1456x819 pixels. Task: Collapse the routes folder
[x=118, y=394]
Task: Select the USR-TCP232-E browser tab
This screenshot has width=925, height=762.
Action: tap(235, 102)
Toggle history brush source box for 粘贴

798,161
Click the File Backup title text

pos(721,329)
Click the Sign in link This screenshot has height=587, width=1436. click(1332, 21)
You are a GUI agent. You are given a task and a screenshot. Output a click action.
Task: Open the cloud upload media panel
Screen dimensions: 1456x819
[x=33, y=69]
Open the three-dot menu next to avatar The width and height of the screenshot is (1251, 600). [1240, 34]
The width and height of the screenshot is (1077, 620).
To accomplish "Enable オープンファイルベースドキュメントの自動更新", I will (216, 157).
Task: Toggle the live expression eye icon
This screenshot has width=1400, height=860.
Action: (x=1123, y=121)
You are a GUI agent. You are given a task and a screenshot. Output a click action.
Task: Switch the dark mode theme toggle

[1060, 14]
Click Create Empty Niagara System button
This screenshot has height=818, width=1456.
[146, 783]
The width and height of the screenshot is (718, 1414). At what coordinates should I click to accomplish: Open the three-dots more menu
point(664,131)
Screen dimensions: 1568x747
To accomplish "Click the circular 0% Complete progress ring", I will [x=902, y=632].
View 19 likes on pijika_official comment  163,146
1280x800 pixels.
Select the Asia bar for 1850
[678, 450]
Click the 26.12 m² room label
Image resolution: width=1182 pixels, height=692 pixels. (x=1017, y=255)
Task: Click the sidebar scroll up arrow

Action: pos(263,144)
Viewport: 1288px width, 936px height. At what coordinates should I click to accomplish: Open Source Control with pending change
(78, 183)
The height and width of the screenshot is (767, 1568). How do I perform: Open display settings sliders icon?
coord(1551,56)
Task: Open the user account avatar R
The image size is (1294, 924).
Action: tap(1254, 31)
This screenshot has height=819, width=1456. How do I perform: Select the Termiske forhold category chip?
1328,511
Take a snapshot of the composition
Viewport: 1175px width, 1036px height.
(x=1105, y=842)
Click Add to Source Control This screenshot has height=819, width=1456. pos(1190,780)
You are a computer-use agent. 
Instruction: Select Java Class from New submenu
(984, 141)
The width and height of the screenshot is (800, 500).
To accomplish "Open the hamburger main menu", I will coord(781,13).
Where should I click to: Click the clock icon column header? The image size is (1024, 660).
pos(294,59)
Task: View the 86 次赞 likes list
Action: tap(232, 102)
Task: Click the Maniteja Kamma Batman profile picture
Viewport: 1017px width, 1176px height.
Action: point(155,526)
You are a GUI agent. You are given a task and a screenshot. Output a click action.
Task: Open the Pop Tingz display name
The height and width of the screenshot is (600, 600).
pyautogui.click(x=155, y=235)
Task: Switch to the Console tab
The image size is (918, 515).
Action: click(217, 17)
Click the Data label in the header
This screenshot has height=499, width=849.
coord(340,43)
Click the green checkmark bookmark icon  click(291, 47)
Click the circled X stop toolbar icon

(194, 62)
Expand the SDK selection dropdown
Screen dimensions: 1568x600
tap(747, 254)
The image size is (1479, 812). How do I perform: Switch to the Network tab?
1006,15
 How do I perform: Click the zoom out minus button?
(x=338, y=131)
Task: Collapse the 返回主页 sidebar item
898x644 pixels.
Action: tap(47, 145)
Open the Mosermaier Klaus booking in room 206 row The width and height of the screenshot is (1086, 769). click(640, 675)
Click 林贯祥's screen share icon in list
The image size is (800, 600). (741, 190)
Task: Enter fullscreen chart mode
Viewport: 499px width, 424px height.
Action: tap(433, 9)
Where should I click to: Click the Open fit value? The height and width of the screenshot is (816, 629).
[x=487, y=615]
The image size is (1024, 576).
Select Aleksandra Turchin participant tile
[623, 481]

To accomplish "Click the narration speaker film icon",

*Requirement*.
Reproduce every one of the lines above verbatim, from the first through the last, without any alteration.

*Task solution*.
1456x819 pixels. Task: Collapse the routes folder
[x=118, y=394]
Task: Select the USR-TCP232-E browser tab
This screenshot has width=925, height=762.
Action: tap(235, 102)
Toggle history brush source box for 粘贴

798,161
Click the File Backup title text

pos(721,329)
Click the Sign in link This screenshot has height=587, width=1436. click(1332, 21)
You are a GUI agent. You are given a task and a screenshot. Output a click action.
Task: Open the cloud upload media panel
Screen dimensions: 1456x819
[x=33, y=69]
Open the three-dot menu next to avatar The width and height of the screenshot is (1251, 600). [1240, 34]
The width and height of the screenshot is (1077, 620).
To accomplish "Enable オープンファイルベースドキュメントの自動更新", I will (216, 157).
Task: Toggle the live expression eye icon
This screenshot has width=1400, height=860.
Action: (x=1123, y=121)
You are a GUI agent. You are given a task and a screenshot. Output a click action.
Task: Switch the dark mode theme toggle

[1060, 14]
Click Create Empty Niagara System button
This screenshot has height=818, width=1456.
[146, 783]
The width and height of the screenshot is (718, 1414). At what coordinates should I click to accomplish: Open the three-dots more menu
point(664,131)
Screen dimensions: 1568x747
To accomplish "Click the circular 0% Complete progress ring", I will [x=902, y=632].
View 19 likes on pijika_official comment  163,146
1280x800 pixels.
Select the Asia bar for 1850
[678, 450]
Click the 26.12 m² room label
Image resolution: width=1182 pixels, height=692 pixels. (x=1017, y=255)
Task: Click the sidebar scroll up arrow

Action: pos(263,144)
Viewport: 1288px width, 936px height. At what coordinates should I click to accomplish: Open Source Control with pending change
(78, 183)
The height and width of the screenshot is (767, 1568). How do I perform: Open display settings sliders icon?
coord(1551,56)
Task: Open the user account avatar R
The image size is (1294, 924).
Action: tap(1254, 31)
This screenshot has height=819, width=1456. How do I perform: Select the Termiske forhold category chip?
1328,511
Take a snapshot of the composition
Viewport: 1175px width, 1036px height.
(x=1105, y=842)
Click Add to Source Control This screenshot has height=819, width=1456. pos(1190,780)
You are a computer-use agent. 
Instruction: Select Java Class from New submenu
(984, 141)
The width and height of the screenshot is (800, 500).
To accomplish "Open the hamburger main menu", I will coord(781,13).
Where should I click to: Click the clock icon column header? The image size is (1024, 660).
pos(294,59)
Task: View the 86 次赞 likes list
Action: tap(232, 102)
Task: Click the Maniteja Kamma Batman profile picture
Viewport: 1017px width, 1176px height.
Action: point(155,526)
You are a GUI agent. You are given a task and a screenshot. Output a click action.
Task: Open the Pop Tingz display name
The height and width of the screenshot is (600, 600).
pyautogui.click(x=155, y=235)
Task: Switch to the Console tab
The image size is (918, 515).
Action: click(217, 17)
Click the Data label in the header
This screenshot has height=499, width=849.
coord(340,43)
Click the green checkmark bookmark icon  click(291, 47)
Click the circled X stop toolbar icon

(194, 62)
Expand the SDK selection dropdown
Screen dimensions: 1568x600
tap(747, 254)
The image size is (1479, 812). How do I perform: Switch to the Network tab?
1006,15
 How do I perform: Click the zoom out minus button?
(x=338, y=131)
Task: Collapse the 返回主页 sidebar item
898x644 pixels.
Action: tap(47, 145)
Open the Mosermaier Klaus booking in room 206 row The width and height of the screenshot is (1086, 769). click(640, 675)
Click 林贯祥's screen share icon in list
The image size is (800, 600). (741, 190)
Task: Enter fullscreen chart mode
Viewport: 499px width, 424px height.
Action: tap(433, 9)
Where should I click to: Click the Open fit value? The height and width of the screenshot is (816, 629).
[x=487, y=615]
The image size is (1024, 576).
Select Aleksandra Turchin participant tile
[623, 481]

To accomplish "Click the narration speaker film icon",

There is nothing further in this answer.